▶ **What the exercise asks**
Update the rows from the line containing "Pick the number" down to the line containing "click(413, 195)", changing every "label" to "caption" and keeping everything else as it is. Reproduce only those lines, with the pictures left out.

[Saved data entries]
..........
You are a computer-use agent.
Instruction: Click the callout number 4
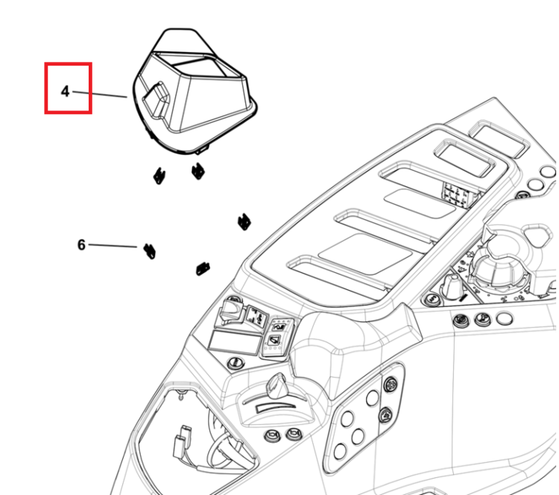pyautogui.click(x=65, y=92)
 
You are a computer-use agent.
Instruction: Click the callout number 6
pyautogui.click(x=81, y=245)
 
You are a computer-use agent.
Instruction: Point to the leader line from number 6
pyautogui.click(x=113, y=246)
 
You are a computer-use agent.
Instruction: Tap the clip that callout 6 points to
pyautogui.click(x=149, y=251)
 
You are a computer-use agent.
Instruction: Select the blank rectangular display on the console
pyautogui.click(x=234, y=343)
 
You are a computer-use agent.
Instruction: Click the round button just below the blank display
pyautogui.click(x=235, y=363)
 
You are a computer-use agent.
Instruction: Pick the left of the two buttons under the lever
pyautogui.click(x=271, y=436)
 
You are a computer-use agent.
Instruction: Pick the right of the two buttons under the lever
pyautogui.click(x=293, y=435)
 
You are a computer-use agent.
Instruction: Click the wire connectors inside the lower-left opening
pyautogui.click(x=181, y=442)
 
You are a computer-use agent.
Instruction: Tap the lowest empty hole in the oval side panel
pyautogui.click(x=341, y=452)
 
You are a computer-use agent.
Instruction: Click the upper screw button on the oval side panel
pyautogui.click(x=391, y=385)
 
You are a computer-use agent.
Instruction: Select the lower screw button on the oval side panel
pyautogui.click(x=386, y=414)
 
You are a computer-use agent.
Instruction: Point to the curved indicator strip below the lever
pyautogui.click(x=276, y=407)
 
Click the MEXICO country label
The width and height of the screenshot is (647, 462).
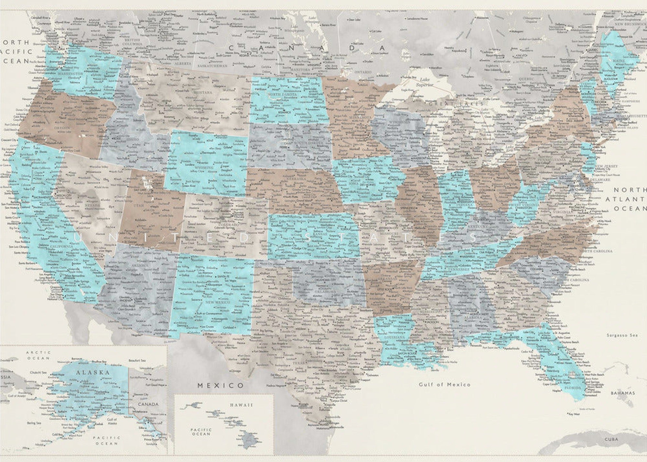point(221,385)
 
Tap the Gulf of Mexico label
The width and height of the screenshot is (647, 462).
point(444,384)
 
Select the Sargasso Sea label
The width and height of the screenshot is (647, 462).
point(622,335)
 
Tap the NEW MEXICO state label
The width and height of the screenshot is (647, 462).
point(218,302)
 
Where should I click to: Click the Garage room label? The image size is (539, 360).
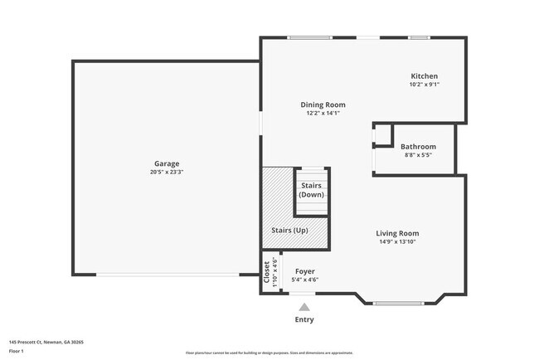pos(166,163)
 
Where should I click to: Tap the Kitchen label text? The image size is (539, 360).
pos(424,76)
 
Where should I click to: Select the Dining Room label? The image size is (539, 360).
pos(323,105)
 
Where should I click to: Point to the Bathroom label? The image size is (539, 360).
pos(418,147)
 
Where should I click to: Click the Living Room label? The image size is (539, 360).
pos(398,234)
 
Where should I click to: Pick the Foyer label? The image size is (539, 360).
pos(304,271)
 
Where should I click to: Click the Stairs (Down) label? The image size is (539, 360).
pos(312,189)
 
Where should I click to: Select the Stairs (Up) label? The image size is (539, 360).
pos(289,230)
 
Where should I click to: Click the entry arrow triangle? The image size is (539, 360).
pos(304,307)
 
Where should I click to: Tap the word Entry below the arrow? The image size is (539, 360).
pos(304,319)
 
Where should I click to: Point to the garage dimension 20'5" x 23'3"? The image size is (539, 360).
pos(166,173)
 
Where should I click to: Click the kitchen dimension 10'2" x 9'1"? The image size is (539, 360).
pos(424,85)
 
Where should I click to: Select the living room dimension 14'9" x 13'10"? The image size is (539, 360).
pos(398,242)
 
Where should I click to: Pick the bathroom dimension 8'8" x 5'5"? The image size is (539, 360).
pos(418,155)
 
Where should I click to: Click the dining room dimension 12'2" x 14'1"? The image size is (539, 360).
pos(323,113)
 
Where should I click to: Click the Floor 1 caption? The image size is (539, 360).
pos(17,351)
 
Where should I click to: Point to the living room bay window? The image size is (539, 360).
pos(400,303)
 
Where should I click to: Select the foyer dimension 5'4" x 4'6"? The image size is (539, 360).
pos(304,280)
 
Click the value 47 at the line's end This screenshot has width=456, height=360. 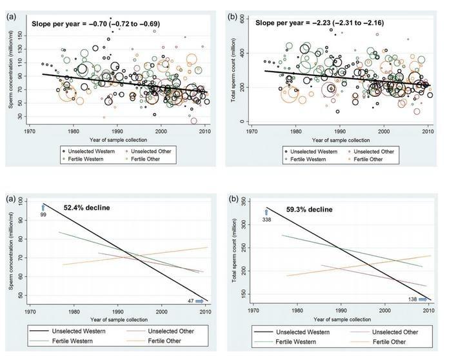tap(190, 301)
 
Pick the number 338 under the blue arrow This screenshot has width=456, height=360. tap(266, 220)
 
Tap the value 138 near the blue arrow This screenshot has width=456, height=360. tap(413, 299)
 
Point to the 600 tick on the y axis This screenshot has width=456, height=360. tap(243, 21)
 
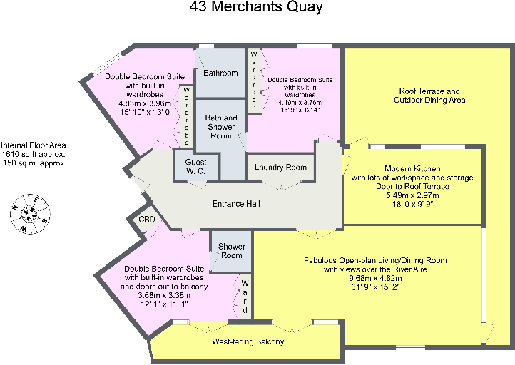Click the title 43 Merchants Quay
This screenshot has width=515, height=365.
click(257, 8)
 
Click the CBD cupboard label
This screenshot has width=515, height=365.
click(147, 220)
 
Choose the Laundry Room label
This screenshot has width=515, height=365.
click(280, 168)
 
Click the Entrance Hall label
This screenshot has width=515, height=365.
click(236, 204)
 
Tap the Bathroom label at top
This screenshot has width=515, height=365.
click(220, 73)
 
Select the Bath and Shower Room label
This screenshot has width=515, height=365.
click(221, 122)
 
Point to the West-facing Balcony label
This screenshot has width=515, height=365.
click(248, 342)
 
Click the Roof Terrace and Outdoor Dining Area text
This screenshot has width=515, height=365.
click(429, 96)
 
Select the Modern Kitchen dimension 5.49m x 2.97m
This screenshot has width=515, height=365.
click(413, 195)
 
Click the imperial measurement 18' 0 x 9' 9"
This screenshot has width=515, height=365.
click(413, 204)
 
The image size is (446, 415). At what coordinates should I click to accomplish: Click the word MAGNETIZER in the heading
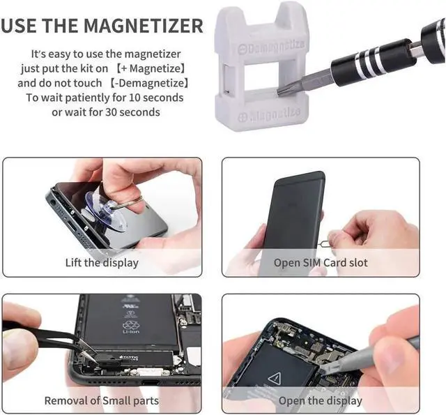pos(144,26)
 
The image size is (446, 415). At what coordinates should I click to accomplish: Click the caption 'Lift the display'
pos(102,262)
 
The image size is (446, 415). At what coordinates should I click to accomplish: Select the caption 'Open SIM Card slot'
pos(321,262)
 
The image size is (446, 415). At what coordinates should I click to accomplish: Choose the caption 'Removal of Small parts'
pos(102,400)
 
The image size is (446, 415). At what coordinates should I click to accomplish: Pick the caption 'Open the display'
pos(321,400)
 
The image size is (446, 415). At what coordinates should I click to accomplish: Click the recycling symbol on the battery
pos(131,324)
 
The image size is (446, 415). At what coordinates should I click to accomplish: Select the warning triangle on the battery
pos(275,379)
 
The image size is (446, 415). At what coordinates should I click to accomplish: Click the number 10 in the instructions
pos(134,98)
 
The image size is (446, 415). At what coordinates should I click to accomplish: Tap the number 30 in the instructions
pos(111,112)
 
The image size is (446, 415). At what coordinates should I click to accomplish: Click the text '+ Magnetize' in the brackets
pos(151,68)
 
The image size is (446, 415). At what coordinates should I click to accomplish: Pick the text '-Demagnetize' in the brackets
pos(149,83)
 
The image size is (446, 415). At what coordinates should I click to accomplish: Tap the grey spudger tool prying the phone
pos(370,356)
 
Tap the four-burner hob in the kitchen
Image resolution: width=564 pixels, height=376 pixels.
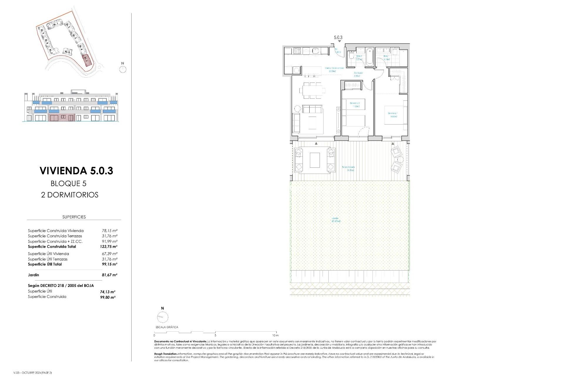click(x=297, y=51)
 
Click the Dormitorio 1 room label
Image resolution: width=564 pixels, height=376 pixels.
click(x=393, y=115)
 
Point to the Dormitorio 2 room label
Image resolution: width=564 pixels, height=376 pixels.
click(x=355, y=105)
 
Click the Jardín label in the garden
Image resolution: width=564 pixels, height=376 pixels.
click(x=336, y=219)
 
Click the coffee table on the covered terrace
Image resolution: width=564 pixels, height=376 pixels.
click(x=315, y=160)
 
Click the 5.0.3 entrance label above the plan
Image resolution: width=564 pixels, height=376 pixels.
click(x=338, y=38)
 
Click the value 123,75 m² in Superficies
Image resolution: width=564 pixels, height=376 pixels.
click(x=108, y=247)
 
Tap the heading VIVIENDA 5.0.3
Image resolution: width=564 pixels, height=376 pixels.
click(x=76, y=171)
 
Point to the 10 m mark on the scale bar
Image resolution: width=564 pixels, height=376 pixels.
click(x=275, y=335)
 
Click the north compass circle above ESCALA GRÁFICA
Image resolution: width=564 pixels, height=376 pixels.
click(x=163, y=317)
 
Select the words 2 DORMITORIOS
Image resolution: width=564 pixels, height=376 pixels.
click(x=70, y=195)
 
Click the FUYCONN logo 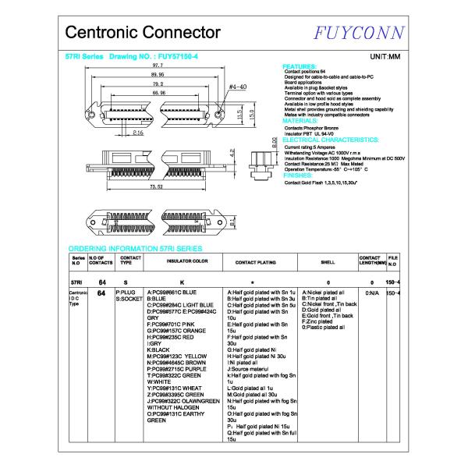coord(357,33)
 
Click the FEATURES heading coord(299,66)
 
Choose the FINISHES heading coord(298,176)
..........
▶ **Result of the exercise**
Pick the number 338 under the blue arrow This screenshot has width=456, height=360. tap(266, 220)
 
Tap the value 138 near the blue arrow This screenshot has width=456, height=360. tap(413, 299)
 
Point to the 600 tick on the y axis This screenshot has width=456, height=360. tap(243, 21)
 
Click the title 43 Merchants Quay
This screenshot has width=515, height=365.
click(257, 8)
 
Click the CBD cupboard caption
This screenshot has width=515, height=365.
click(147, 220)
 
Choose the Laundry Room caption
This screenshot has width=515, height=365.
click(280, 168)
 
Click the Entrance Hall caption
This screenshot has width=515, height=365.
click(236, 204)
 
Tap the Bathroom caption at top
This screenshot has width=515, height=365.
click(220, 73)
 
Select the Bath and Shower Room caption
This screenshot has width=515, height=365.
click(221, 122)
 
Point to the West-facing Balcony caption
This screenshot has width=515, height=365.
click(248, 342)
 
Click the Roof Terrace and Outdoor Dining Area text
This screenshot has width=515, height=365.
click(429, 96)
 
Select the Modern Kitchen dimension 5.49m x 2.97m
This screenshot has width=515, height=365.
click(413, 195)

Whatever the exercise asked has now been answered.